Le Liban s’est doté vendredi d’un nouveau gouvernement après 13 mois d’attente marqués par d’interminables tractations politiques ayant aggravé une crise économique inédite qui a fait sombrer des millions de Libanais dans la pauvreté.
L’annonce a été faite à l’issue d’une rencontre entre le président Michel Aoun et le Premier ministre désigné, Najib Mikati. La mise en place d’un nouveau gouvernement était une condition préalable à l’obtention de l’aide internationale dont le Liban a cruellement besoin, mais reste à savoir si cette équipe sera en mesure de mener à bien les réformes demandées et de sauver le pays de la faillite. La nouvelle équipe, dont les membres ont été nommés par les partis au pouvoir, comporte plusieurs nouveaux visages.
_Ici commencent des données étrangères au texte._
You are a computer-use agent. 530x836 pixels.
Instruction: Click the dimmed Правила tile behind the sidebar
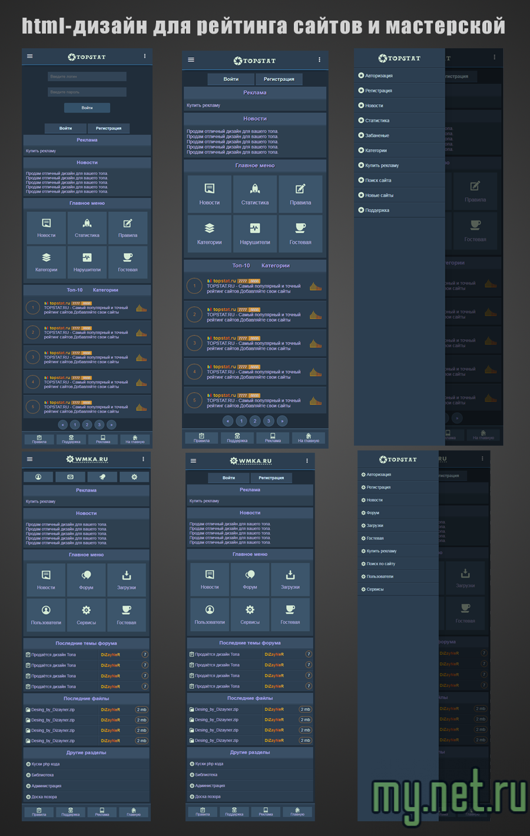coord(475,191)
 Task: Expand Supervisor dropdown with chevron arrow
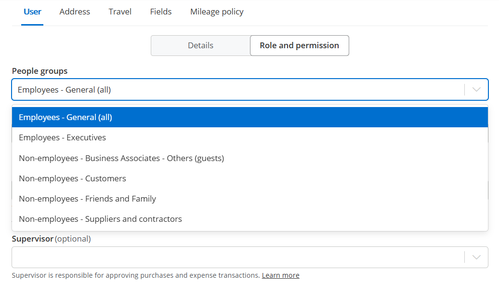476,257
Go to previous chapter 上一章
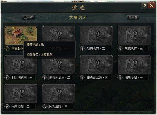This screenshot has height=115, width=157. coord(28,17)
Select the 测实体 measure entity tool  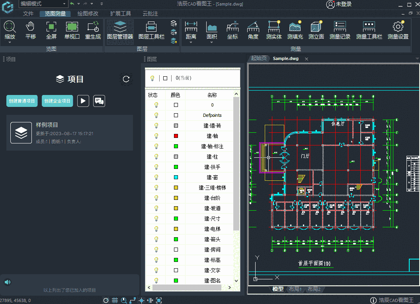[274, 30]
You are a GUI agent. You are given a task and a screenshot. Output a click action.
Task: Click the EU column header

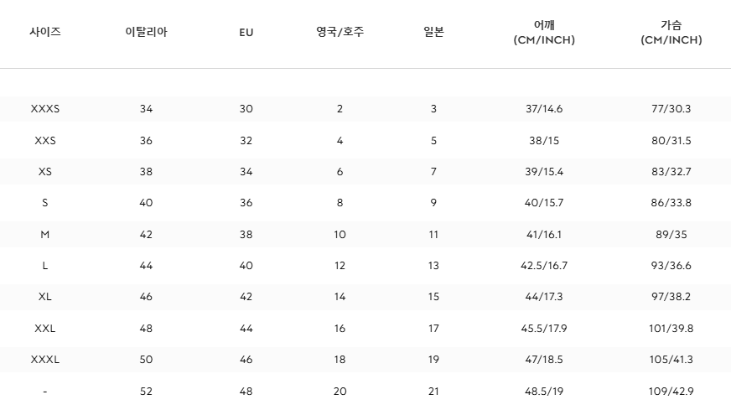tap(246, 33)
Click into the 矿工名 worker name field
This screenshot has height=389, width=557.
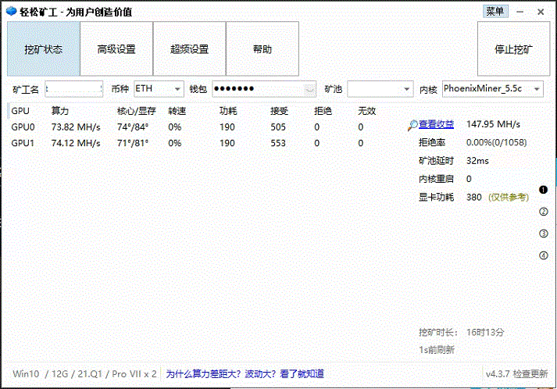click(x=74, y=89)
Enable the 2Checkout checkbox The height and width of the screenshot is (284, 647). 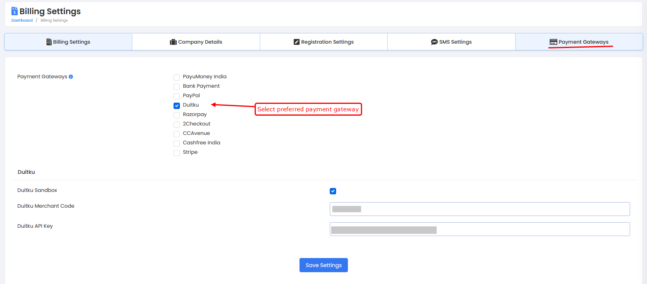tap(177, 125)
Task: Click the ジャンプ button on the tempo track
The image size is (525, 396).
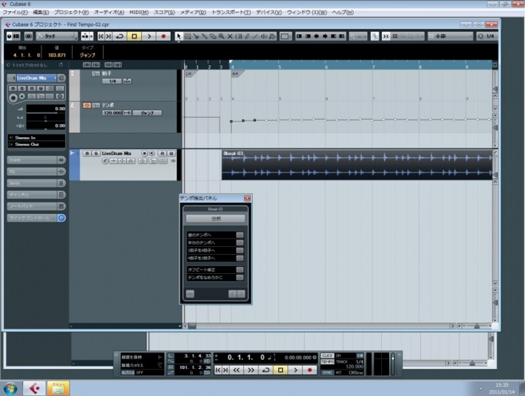Action: 148,113
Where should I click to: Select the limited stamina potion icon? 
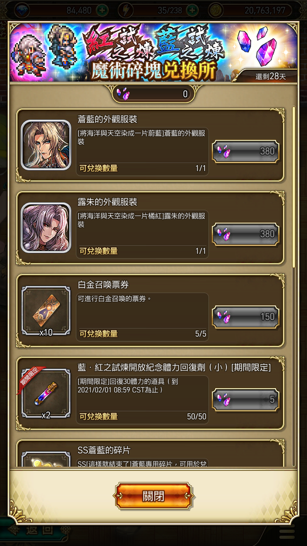(x=46, y=393)
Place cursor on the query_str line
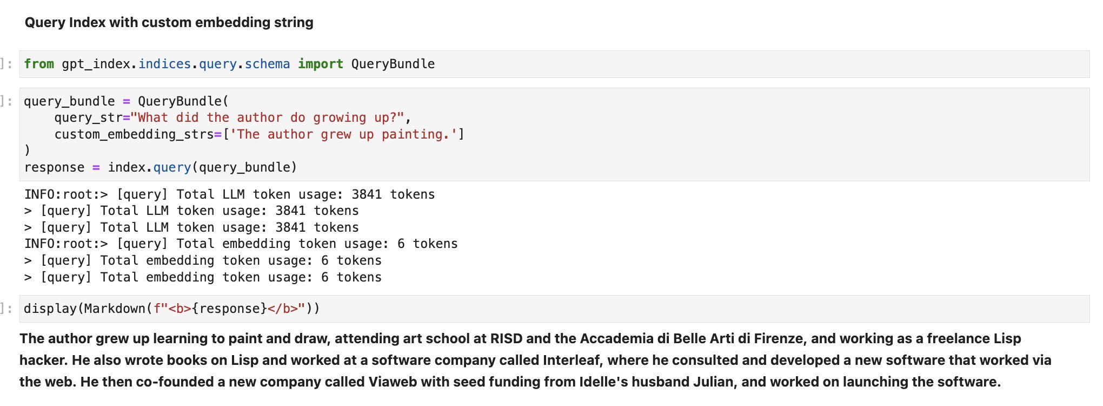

Parmi eux figurent des technocrates comme Firas Abiad, directeur de l’hôpital gouvernemental Rafic Hariri, fer de lance de la lutte contre le coronavirus, ou encore Nasser Yassine, professeur et directeur de l’Observatoire des crises à l’Université américaine de Beyrouth. La formation d’un cabinet de spécialistes totalement indépendants du landerneau politique, accusé de corruption, a longtemps été réclamé par la rue ainsi que de certaines puissances étrangères, France en tête, impliquées dans le dossier libanais. Le gouvernement de 24 ministres, parmi lesquels une seule femme, devrait tenir sa première réunion lundi à 11H00 (08H00 GMT).
Défis et FMI
Le pays était sans nouveau gouvernement depuis la démission du cabinet de Hassan Diab, quelques jours après l’explosion dévastatrice au port de Beyrouth le 4 août 2020, qui avait fait plus de 200 morts et ravagé des quartiers entiers de la capitale. Depuis, la crise économique inédite que traverse le pays depuis l’été 2019 n’a eu de cesse de s’aggraver, la Banque mondiale la qualifiant d’une des pires au monde depuis 1850. Avec une inflation galopante et des licenciements massifs, 78% de la population libanaise vit aujourd’hui sous le seuil de pauvreté, selon l’ONU. Chute libre de la monnaie locale, restrictions bancaires inédites, levée progressive des subventions, pénuries de carburants et de médicaments, le pays est aussi plongé dans le noir depuis plusieurs mois, les coupures de courant culminant jusqu’à plus de 22 heures quotidiennement. De nombreux défis attendent ainsi le prochain gouvernement, notamment la conclusion d’un accord avec le Fonds monétaire international (FMI), avec lequel les pourparlers sont interrompus depuis juillet 2020. Il s’agit pour la communauté internationale d’une étape incontournable pour sortir le Liban de la crise et débloquer d’autres aides substantielles. Jusqu’ici, les pays donateurs se sont contentés de fournir une aide humanitaire d’urgence, sans passer par les institutions officielles du pays, faute d’existence d’un gouvernement réformateur. Vendredi, M. Mikati s’est engagé à assurer une aide internationale: «Je contacterai les instances internationales pour sécuriser les choses les plus basiques de la vie» des Libanais, a-t-il dit.
«Pas d’autre issue»
Pour le chercheur Sami Nader, le FMI est «le seul endroit» où devra se rendre le prochain gouvernement. «Il n’y a pas d’autre issue à la crise», a-t-il déclaré à l’AFP. M. Mikati s’est aussi engagé à solliciter l’aide des pays arabes, alors que les relations avec les riches monarchies du Golfe sont tendues depuis plusieurs années, sur fond de bras de fer régional entre l’Iran chiite, allié du puissant mouvement libanais Hezbollah, et le Golfe sunnite. Le Premier ministre a promis, par ailleurs, la tenue des prochaines élections législatives, prévues en mai 2022, dans les délais impartis. Elle sont considérées comme cruciales en vue d’un début de renouvellement de l’élite politique, quasiment inchangée depuis la guerre civile (1975-1990). Malgré les menaces de sanctions de l’Union européenne (UE), les avertissements et les accusations «d’obstruction organisée» ces derniers mois, les dirigeants politiques libanais ont poursuivi leurs habituels marchandages. Début août, le président français, Emmanuel Macron, qui suit de près le dossier libanais, avait alors accusé la classe dirigeante, largement honnie par la rue et ayant survécu à un soulèvement populaire à l’automne 2019, de faire «le pari du pourrissement».